ST. LOUIS – On Nov. 15, the US Department of Agriculture said it planned to abandon portions of an antitrust rule proposed for meat companies if Congress does not provide money for enforcement, according to The Associated Press. On Nov. 14, a Congressional committee voted to strip funding for the measures in a spending bill the full Congress is expected to approve by the end of this week.

These reforms would have changed how poultry companies pay chicken farmers and would make it easier for ranchers to sue meat packers over antitrust violations. USDA proposed the reforms in response to an order in the 2008 farm bill that it strengthen its antitrust rules. But the agency went much further than Congress had asked.

If the bill passes, the USDA will be forced to abandon the reforms, USDA spokeswoman Courtney Rowe said.

The antitrust overhaul has been a cornerstone of the Obama administration's efforts to curb the power of the nation's biggest meat companies. This move was welcomed by many small farmers who say the changes would give them more bargaining power when selling their animals. But the meat industry has lobbied heavily against the changes, claiming they would hinder their operations and raise meat prices. Meat industry groups praised Congress for blocking funding for enforcement.

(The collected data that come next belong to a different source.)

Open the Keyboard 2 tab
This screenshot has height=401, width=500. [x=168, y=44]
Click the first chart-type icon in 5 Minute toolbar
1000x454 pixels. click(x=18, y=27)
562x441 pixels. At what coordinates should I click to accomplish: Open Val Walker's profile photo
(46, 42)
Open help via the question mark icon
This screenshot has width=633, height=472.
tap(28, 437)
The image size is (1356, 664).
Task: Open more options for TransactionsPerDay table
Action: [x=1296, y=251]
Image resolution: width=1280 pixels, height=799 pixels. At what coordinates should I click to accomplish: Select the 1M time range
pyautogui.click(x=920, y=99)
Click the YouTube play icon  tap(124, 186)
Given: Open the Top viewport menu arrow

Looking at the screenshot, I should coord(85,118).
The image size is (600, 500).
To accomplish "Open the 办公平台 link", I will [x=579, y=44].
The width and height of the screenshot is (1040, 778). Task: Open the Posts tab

The bill is a major defeat for farmer activist groups that have lobbied for years to pass tougher regulations on the nation's biggest meat companies.

A key part of the rule would have made it easier for farmers to sue meat companies under a 1921 law called the Packers and Stockyards Act. Farmers must currently prove a meat company has harmed competition in the entire meat industry to win a case under the law. The new rule would have required only that farmers prove a company's actions harmed them personally. Meat companies and their lobbyists said the provision would have opened the door to a flood of unwarranted lawsuits.

Congress also barred the USDA from changing the so-called "tournament system" that chicken companies use to pay their farmers. Poultry companies rank chicken farmers based on how efficiently they can raise birds using the feed the companies provide. The companies penalize less-efficient farmers by paying them less money. The USDA rule would have banned that practice by forcing companies to offer a base price for chickens with incentives for better performers.

The USDA proposed the antitrust rule last June and was preparing to release a final version of the rule within months.

Congress left funding for some parts untouched and USDA continues moving forward with sections that were directly mandated by the 2008 farm bill. Such provisions include a limit on how much money poultry companies can ask farmers to invest in equipment for their farms and require companies to give farmer at least a 90-day notice before suspending delivery of chickens.